-------- Data records --------

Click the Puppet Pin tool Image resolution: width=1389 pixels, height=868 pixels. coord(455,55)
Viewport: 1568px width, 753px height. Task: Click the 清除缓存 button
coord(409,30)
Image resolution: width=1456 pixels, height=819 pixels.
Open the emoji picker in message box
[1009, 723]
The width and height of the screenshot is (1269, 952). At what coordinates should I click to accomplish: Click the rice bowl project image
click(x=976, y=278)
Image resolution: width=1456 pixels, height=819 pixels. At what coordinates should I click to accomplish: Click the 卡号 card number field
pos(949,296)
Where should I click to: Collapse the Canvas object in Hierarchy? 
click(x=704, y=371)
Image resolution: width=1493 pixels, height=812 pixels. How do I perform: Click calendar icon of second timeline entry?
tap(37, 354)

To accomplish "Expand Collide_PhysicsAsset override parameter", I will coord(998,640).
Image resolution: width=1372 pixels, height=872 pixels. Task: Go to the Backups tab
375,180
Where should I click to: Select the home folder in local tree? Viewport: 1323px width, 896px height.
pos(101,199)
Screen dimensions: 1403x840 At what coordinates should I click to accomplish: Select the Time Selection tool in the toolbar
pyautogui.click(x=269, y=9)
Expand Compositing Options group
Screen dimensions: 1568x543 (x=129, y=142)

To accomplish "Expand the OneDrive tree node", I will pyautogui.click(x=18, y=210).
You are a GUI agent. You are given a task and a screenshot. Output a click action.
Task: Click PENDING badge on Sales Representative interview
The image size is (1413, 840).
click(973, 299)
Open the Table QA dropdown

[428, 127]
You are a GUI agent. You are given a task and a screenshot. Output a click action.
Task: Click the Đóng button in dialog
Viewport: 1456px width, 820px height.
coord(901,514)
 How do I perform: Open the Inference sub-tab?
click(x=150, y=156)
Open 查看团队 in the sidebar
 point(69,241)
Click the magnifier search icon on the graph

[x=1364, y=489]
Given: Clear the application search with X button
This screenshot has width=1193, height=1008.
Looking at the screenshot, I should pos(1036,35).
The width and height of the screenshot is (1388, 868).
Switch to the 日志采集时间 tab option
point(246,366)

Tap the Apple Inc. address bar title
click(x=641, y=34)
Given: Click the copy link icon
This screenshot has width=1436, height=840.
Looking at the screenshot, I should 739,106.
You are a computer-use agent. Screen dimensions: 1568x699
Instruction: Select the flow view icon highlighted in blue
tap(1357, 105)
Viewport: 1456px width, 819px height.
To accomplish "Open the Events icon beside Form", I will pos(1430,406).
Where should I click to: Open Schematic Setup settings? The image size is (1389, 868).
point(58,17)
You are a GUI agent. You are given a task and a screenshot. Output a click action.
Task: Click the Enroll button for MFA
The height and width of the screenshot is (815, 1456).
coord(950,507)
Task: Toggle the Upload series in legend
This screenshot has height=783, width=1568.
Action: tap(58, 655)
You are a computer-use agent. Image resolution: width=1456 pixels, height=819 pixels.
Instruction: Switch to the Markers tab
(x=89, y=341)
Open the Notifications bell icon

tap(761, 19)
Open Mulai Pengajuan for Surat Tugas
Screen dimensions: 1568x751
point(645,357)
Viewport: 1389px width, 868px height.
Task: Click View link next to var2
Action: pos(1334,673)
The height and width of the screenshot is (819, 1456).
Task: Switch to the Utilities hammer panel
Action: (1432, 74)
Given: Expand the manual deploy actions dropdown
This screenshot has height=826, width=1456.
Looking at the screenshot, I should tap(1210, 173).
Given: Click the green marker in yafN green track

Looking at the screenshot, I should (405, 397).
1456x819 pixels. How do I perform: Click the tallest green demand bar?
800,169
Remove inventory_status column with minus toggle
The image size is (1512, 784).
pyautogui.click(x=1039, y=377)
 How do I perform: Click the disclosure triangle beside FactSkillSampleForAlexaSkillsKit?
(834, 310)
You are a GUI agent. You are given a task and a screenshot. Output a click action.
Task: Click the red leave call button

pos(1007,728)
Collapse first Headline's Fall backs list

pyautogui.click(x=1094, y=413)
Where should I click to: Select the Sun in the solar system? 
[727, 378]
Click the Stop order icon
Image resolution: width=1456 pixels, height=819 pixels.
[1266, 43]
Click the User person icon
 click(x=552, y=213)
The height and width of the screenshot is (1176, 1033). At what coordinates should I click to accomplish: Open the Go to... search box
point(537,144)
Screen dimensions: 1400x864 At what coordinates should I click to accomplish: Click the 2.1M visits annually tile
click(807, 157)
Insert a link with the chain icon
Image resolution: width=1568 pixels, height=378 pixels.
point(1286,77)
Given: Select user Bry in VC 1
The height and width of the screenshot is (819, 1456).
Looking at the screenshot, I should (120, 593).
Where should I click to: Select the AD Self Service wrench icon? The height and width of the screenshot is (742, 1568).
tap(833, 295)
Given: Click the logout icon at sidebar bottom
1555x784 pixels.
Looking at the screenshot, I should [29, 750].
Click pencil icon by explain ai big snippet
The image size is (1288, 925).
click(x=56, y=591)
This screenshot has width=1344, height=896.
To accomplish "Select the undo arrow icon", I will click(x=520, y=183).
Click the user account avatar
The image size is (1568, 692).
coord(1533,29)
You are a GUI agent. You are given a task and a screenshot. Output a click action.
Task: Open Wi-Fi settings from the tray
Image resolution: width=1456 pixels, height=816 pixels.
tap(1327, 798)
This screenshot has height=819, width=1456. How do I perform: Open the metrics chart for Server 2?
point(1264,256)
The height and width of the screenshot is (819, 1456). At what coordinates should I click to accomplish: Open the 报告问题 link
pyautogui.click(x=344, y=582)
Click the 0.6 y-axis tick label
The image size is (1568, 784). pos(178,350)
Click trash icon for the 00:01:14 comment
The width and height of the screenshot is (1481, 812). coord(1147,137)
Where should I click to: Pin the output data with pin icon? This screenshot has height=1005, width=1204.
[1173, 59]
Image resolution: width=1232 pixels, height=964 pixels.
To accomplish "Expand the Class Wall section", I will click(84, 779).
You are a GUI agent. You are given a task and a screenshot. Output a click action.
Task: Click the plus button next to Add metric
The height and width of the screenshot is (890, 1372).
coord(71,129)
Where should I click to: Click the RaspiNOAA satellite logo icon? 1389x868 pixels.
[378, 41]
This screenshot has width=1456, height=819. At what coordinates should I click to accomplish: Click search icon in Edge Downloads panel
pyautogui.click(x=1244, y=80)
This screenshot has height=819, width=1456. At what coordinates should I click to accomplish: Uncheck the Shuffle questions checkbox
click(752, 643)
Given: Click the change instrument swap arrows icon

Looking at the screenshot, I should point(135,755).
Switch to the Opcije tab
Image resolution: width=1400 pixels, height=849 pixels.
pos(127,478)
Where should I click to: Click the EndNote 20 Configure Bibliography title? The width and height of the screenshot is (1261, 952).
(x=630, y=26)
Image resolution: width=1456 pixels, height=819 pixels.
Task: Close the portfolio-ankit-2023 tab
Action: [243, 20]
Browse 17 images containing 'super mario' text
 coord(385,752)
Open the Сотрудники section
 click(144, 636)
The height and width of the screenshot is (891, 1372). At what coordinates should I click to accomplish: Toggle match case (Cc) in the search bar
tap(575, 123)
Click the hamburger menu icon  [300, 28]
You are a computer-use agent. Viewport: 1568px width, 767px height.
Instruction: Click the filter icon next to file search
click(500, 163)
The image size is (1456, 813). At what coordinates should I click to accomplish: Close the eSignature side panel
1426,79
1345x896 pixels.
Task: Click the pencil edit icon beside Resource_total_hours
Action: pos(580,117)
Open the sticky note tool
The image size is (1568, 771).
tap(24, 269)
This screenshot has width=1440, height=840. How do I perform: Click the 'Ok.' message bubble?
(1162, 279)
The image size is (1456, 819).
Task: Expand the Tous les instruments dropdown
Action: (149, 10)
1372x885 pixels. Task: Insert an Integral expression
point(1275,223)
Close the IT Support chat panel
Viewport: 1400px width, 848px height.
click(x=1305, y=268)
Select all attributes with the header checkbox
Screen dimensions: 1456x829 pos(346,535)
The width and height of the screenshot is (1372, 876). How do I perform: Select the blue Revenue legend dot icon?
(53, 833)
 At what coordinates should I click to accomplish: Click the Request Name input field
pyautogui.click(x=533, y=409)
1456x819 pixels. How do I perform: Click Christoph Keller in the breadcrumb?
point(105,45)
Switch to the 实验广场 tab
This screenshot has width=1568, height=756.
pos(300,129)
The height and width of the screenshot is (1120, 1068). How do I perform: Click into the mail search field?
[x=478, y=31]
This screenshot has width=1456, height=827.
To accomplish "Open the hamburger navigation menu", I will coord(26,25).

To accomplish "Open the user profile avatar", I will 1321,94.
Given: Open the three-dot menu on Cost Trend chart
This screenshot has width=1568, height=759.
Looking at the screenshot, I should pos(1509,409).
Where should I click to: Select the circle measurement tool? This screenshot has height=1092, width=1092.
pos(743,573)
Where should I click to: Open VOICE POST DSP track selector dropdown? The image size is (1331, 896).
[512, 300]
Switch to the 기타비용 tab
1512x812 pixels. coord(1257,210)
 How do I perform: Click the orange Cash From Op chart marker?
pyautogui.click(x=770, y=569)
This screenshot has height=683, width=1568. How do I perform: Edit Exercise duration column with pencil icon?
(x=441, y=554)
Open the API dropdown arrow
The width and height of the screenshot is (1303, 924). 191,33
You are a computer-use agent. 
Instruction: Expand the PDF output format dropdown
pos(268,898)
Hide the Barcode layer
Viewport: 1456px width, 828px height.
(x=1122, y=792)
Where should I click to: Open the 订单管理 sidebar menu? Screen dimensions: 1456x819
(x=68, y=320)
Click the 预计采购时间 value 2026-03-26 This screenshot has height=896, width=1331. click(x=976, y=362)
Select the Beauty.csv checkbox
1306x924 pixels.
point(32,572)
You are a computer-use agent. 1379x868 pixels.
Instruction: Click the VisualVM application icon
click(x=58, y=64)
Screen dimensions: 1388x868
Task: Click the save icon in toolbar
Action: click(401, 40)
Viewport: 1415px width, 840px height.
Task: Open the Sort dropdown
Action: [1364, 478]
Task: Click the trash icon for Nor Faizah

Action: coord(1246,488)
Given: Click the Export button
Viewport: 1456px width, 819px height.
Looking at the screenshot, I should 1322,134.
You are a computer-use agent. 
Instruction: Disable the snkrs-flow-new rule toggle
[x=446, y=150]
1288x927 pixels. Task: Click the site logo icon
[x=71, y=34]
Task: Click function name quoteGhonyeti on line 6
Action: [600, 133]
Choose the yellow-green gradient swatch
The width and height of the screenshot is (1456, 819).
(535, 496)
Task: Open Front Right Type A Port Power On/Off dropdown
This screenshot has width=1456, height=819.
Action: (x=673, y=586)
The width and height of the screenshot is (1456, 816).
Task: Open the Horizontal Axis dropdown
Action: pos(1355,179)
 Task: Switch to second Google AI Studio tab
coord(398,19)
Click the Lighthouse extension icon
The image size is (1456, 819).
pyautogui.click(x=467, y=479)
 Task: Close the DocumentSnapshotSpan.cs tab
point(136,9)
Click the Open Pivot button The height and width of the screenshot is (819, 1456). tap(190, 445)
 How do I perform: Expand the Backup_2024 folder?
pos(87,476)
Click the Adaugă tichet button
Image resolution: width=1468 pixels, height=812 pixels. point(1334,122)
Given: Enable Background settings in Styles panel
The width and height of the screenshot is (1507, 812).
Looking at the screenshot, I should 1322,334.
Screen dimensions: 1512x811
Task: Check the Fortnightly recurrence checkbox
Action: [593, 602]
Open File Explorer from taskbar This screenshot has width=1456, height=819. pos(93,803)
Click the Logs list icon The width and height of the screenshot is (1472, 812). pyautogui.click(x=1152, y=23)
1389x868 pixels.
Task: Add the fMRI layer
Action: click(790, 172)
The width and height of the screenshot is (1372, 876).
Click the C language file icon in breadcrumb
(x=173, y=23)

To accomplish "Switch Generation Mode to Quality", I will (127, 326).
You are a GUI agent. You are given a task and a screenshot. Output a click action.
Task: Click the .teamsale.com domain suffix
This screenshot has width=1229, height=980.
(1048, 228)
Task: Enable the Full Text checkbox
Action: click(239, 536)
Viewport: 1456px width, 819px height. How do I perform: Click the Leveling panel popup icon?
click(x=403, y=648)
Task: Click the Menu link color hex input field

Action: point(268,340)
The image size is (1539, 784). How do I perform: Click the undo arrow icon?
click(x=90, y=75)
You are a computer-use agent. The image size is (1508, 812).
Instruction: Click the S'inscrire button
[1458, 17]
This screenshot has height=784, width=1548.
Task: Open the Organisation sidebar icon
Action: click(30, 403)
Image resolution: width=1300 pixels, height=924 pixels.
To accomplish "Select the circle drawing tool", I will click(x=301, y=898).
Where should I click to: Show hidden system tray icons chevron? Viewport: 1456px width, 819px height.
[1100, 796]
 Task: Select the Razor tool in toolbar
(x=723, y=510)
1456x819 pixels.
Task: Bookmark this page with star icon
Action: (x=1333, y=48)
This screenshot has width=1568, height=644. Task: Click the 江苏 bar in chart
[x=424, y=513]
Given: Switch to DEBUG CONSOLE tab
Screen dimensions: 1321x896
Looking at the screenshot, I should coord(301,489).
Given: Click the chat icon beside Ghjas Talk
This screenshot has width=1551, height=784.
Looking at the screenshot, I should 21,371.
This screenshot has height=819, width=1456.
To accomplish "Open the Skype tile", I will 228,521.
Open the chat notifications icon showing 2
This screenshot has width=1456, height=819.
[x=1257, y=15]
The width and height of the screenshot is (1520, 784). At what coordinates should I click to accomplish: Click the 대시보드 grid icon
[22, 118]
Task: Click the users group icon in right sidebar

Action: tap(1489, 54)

--------

> _Goal of the exercise_
All that belongs in the answer is the run of lines above from the line containing "Where should I click to: Collapse" through the line containing "Given: Clear the", exactly as written.

> _Solution to this exercise_
Where should I click to: Collapse the Canvas object in Hierarchy? 
click(x=704, y=371)
Image resolution: width=1493 pixels, height=812 pixels. How do I perform: Click calendar icon of second timeline entry?
tap(37, 354)

To accomplish "Expand Collide_PhysicsAsset override parameter", I will coord(998,640).
Image resolution: width=1372 pixels, height=872 pixels. Task: Go to the Backups tab
375,180
Where should I click to: Select the home folder in local tree? Viewport: 1323px width, 896px height.
pos(101,199)
Screen dimensions: 1403x840 At what coordinates should I click to accomplish: Select the Time Selection tool in the toolbar
pyautogui.click(x=269, y=9)
Expand Compositing Options group
Screen dimensions: 1568x543 (x=129, y=142)

To accomplish "Expand the OneDrive tree node", I will pyautogui.click(x=18, y=210).
You are a GUI agent. You are given a task and a screenshot. Output a click action.
Task: Click PENDING badge on Sales Representative interview
The image size is (1413, 840).
click(973, 299)
Open the Table QA dropdown

[428, 127]
You are a GUI agent. You are given a task and a screenshot. Output a click action.
Task: Click the Đóng button in dialog
Viewport: 1456px width, 820px height.
coord(901,514)
 How do I perform: Open the Inference sub-tab?
click(x=150, y=156)
Open 查看团队 in the sidebar
 point(69,241)
Click the magnifier search icon on the graph

[x=1364, y=489]
Given: Clear the application search with X button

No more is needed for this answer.